= Speaking Circles =

Speaking Circles are small groups of 8-10 people who come together to feel at ease in public speaking. Originally developed in America as a way to combat stage fright, independent practitioners also report successful applications to treating stuttering and other social challenges.

==History==
Speaking Circles were developed in the late 1970s by former stand-up comedian Lee Glickstein, who codified the methods he found successful in addressing his own experience of stage fright. Subsequently, Glickstein registered the name Speaking Circles as a trademark and incorporated a business, Speaking Circles International, to deliver training using his methods through a network of licensed facilitators.

==Relational Presence==
The core of Glickstein's method is a state of mind he calls Relational Presence, something he describes as "a state of receptivity to another without agenda or effort."

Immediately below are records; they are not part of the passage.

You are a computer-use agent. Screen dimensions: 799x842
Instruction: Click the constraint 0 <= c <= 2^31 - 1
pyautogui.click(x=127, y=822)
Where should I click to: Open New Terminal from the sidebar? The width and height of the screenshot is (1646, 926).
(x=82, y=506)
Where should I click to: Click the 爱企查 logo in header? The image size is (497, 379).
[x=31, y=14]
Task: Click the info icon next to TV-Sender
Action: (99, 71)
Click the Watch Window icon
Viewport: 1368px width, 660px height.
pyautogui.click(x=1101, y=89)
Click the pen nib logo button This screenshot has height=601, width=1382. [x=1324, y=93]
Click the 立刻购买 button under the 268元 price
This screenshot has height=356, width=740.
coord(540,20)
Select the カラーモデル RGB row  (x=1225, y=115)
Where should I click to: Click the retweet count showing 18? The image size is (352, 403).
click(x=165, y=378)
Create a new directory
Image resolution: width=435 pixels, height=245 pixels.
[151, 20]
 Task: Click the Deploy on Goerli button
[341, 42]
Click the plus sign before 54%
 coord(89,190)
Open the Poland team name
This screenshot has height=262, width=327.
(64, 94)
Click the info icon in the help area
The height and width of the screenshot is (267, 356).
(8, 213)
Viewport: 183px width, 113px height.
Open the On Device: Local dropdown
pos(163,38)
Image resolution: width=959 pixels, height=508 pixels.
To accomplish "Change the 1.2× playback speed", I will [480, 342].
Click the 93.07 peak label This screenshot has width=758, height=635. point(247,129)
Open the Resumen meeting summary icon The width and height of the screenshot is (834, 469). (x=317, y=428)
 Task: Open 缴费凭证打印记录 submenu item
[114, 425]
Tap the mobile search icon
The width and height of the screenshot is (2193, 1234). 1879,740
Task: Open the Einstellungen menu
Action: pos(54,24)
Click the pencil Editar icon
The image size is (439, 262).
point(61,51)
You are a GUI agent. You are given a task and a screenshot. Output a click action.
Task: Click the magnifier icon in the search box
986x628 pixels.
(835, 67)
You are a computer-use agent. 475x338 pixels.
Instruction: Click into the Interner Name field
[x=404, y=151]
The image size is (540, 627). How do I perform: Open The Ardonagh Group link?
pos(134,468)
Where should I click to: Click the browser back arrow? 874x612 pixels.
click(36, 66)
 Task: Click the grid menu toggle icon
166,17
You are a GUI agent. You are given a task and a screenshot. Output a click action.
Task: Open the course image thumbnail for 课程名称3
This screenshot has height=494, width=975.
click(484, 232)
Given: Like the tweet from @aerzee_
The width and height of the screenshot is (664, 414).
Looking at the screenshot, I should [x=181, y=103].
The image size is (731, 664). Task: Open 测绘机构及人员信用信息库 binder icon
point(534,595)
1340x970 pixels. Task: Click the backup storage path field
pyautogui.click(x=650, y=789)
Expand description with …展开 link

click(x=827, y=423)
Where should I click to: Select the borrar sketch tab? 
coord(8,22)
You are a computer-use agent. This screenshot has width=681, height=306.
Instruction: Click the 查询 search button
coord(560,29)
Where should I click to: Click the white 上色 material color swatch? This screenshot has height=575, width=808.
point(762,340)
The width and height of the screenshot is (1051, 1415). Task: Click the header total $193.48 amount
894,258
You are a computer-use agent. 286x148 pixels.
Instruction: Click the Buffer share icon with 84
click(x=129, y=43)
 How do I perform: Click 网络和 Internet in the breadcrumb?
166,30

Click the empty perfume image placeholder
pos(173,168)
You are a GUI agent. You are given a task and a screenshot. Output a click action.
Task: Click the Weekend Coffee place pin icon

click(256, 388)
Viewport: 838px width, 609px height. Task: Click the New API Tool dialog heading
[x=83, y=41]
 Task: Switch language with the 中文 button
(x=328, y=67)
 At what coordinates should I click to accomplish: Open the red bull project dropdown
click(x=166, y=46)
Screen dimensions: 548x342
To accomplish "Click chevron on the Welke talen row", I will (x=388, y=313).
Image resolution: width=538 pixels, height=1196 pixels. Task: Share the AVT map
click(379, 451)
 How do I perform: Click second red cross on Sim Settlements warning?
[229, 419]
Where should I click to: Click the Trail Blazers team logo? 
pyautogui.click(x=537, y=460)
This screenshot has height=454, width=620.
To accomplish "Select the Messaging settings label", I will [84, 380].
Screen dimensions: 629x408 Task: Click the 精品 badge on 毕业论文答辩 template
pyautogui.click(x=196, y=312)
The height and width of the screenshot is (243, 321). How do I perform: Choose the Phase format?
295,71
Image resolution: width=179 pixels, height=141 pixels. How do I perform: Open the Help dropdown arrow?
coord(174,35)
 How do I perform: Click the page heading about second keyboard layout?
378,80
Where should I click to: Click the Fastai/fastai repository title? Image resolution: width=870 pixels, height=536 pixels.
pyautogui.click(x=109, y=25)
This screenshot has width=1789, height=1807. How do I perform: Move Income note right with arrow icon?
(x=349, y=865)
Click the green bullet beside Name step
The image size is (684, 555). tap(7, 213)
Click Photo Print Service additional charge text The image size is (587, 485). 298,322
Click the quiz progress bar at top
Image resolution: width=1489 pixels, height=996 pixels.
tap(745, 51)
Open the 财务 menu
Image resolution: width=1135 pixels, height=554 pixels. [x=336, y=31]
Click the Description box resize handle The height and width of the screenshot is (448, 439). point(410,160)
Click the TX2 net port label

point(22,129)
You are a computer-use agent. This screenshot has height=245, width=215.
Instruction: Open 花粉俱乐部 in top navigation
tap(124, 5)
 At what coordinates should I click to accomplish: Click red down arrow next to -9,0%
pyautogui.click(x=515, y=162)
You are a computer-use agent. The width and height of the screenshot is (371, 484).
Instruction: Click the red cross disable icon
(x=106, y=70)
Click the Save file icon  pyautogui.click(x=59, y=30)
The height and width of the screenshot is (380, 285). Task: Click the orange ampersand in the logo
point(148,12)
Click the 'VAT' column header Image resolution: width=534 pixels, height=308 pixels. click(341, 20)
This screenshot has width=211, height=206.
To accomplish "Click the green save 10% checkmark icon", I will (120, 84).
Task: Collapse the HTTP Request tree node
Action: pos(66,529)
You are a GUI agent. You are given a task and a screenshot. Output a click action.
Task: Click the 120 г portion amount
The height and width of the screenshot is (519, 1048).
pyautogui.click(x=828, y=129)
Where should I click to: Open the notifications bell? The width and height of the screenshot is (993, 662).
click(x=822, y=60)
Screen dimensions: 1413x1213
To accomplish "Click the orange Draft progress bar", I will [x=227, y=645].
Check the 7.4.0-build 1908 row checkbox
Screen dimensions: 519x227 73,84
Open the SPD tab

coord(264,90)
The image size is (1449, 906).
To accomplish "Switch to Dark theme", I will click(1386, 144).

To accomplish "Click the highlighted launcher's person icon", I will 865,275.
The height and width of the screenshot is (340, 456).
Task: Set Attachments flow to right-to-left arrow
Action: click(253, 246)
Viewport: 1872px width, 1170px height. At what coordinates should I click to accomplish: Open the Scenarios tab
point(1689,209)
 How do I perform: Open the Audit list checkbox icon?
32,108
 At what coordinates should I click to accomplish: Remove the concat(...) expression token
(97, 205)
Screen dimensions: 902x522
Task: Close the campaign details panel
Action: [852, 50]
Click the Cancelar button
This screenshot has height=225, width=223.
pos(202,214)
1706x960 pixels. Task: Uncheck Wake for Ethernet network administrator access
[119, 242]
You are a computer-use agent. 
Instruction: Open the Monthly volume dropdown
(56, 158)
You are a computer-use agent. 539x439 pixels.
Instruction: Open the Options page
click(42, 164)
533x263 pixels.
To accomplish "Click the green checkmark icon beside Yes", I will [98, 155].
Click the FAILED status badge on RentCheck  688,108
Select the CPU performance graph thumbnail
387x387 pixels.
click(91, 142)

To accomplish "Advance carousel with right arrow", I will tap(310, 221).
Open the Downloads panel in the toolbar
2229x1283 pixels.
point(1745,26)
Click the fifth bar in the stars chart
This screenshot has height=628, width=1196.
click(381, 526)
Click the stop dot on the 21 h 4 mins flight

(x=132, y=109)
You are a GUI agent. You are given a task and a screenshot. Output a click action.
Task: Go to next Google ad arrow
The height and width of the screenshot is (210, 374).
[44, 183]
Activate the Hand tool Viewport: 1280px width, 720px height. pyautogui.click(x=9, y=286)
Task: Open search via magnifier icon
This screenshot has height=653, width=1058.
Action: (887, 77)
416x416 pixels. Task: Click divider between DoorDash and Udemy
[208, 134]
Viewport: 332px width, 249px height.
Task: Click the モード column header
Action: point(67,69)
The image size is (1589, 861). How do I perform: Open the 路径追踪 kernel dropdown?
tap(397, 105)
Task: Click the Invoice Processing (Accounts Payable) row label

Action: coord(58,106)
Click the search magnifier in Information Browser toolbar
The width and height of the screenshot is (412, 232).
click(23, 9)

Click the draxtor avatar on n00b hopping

Traditional oratory and rhetorical approaches to public speaking highlight performance as a key to engaging and holding an audience. Metaphorically, speakers are seen as connecting with their audiences by 'reaching out' to them through compelling words, gestures and arguments.

In contrast, speakers applying Relational Presence techniques invite connection by establishing a sense of intimate safety. The speaker and each audience member understand that it's OK to simply be themselves and no performance is required.

The most usual method of a speaker establishing Relational Presence with an audience is through non-threatening eye contact made by the speaker with individual members of the audience, and held for longer than usual periods of time (usually a minimum of few seconds for each audience member engaged in this way).